Impact of production system and agricultural type

The concentration of maslinic and oleanolic acids is greatly influenced by the type of agriculture and the production system employed. Samples processed through the two-phase mill system, including OLE01, OLE03, and OLE05, typically showed elevated levels of both acids. For example, OLE01 recorded a maslinic acid concentration of 27.46 mg/kg, while OLE03 had 8.21 mg/kg, suggesting that the two-phase mill system is more effective in preserving these compounds in comparison to the three-phase mill system.

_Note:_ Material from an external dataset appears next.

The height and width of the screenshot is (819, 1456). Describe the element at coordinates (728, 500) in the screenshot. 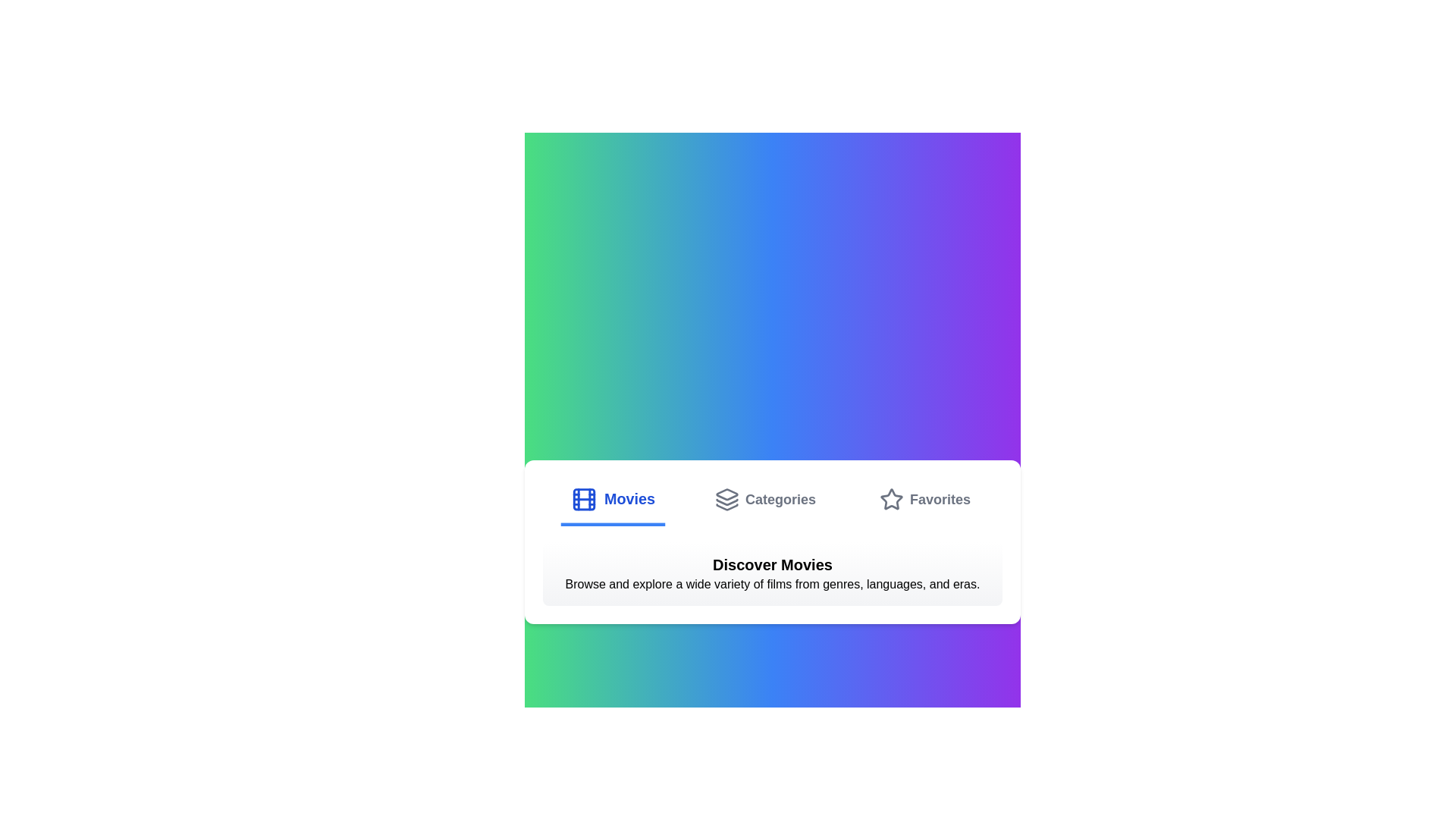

The three-phase mill system, which consumes a greater amount of water, seems to reduce the concentrations of these acids. This is illustrated by the diminished levels of maslinic and oleanolic acids found in samples such as OLE11 and OLE13, which were processed with the three-phase mill system. For instance, OLE11 exhibited maslinic acid levels of 6.33 mg/kg and oleanolic acid levels of 16.36 mg/kg.

Maturity index influence

The maturity index during harvest has a substantial impact on maslinic and oleanolic acid concentrations. Samples harvested at lower maturity indices generally exhibited higher concentrations (Fig. S3). For example, OLE05 and OLE17, both with maturity indices of 1.5, had significantly high maslinic acid levels of 9.81 mg/kg and 13.1 mg/kg. Similarly, these samples included more oleanolic acid, showing that early harvesting helps to maintain larger amounts of these compounds.

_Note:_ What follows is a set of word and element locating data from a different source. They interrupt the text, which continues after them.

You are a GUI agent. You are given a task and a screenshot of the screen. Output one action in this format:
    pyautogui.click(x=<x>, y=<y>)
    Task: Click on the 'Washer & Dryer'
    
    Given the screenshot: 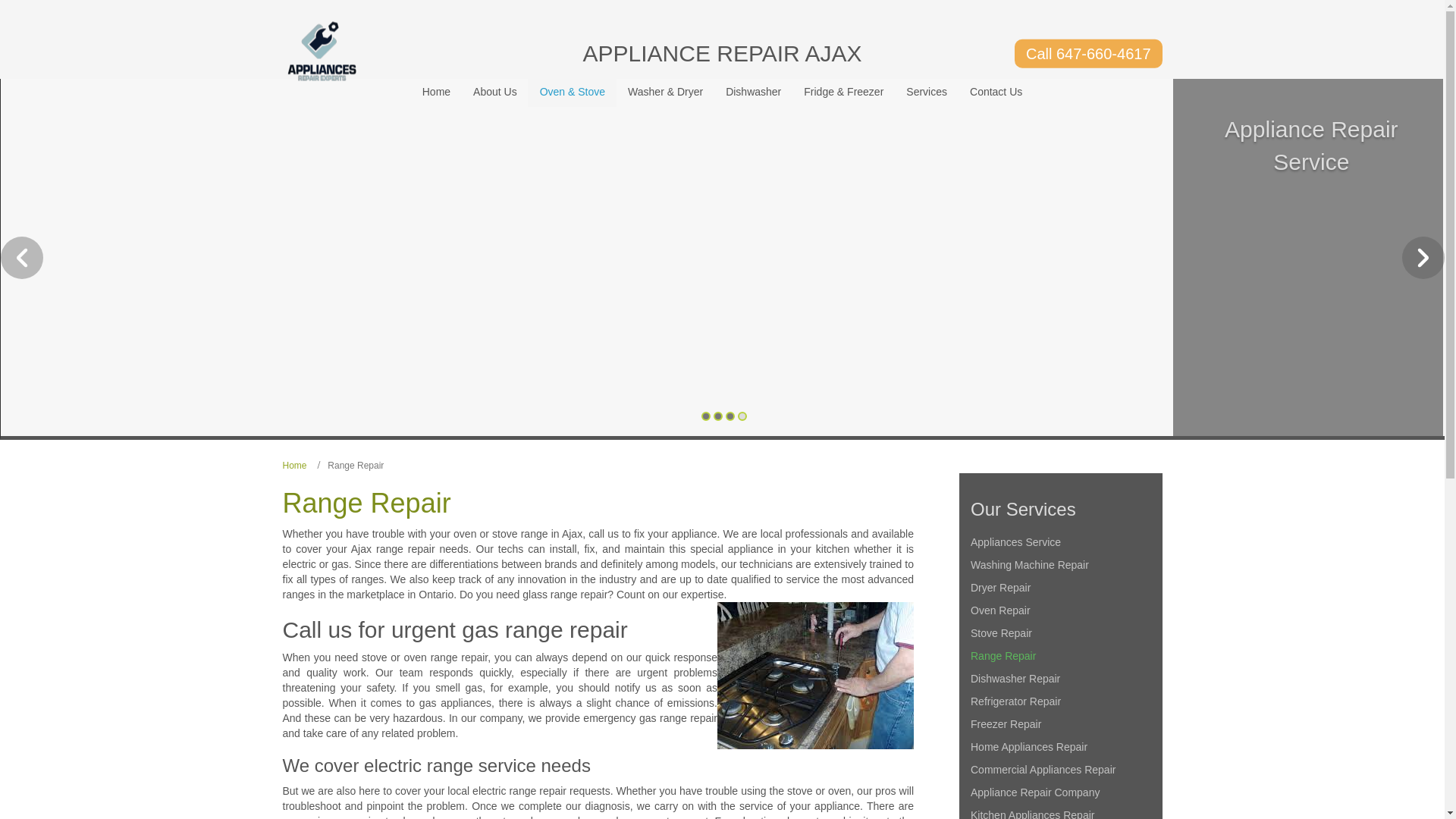 What is the action you would take?
    pyautogui.click(x=665, y=91)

In contrast, samples with higher maturity indices, such as OLE06 and OLE18, had lower levels of both acids. For example, OLE06 exhibited maslinic acid and oleanolic acid values of 19.14 mg/kg and 18.99 mg/kg, respectively, which were lower than those in early-harvest samples. This implies that these compounds decrease as olives mature.

Drug-likeness prediction

Drug-likeness reflects a compound's molecular and structural properties that determine its potential as a therapeutic agent.37 A widely accepted guideline is Lipinski's Rule of Five, which suggests that molecules are more likely to be orally bioavailable if they have a molecular weight (MW) < 500 Da, LogP < 5, hydrogen bond donors (HBD) < 5, and hydrogen bond acceptors (HBA) < 10.38

The predicted pharmacokinetic properties of maslinic acid and oleanolic acid were analyzed (Table S3). Both compounds satisfy Lipinski’s criteria, with MWs below 500 Da, LogP values within the optimal range ( < 5), and HBD and HBA counts compatible with good oral absorption, lipid solubility, and membrane permeability.

Total polar surface area (TPSA) is another key factor for bioavailability, with values < 140 Å2 generally considered favorable for target binding. Maslinic acid and oleanolic acid show TPSA values within this range, suggesting good predicted bioavailability.

Additionally, both compounds have synthetic accessibility (SA) values < 10 (where 1 is easiest and 10 is hardest to synthesize), indicating that these natural triterpenes could be feasibly produced.

Overall, the in-silico analysis predicts that maslinic acid and oleanolic acid possess favorable drug-likeness profiles, combining suitable physicochemical properties, bioavailability, and synthetic feasibility.

Results of ADMET/Tox predictions

The predicted pharmacokinetic and toxicity profiles of maslinic acid and oleanolic acid, alongside the reference drug Acarbose, are summarized in Table 2. These in silico results provide insights into their potential absorption, distribution, metabolism, excretion, and safety.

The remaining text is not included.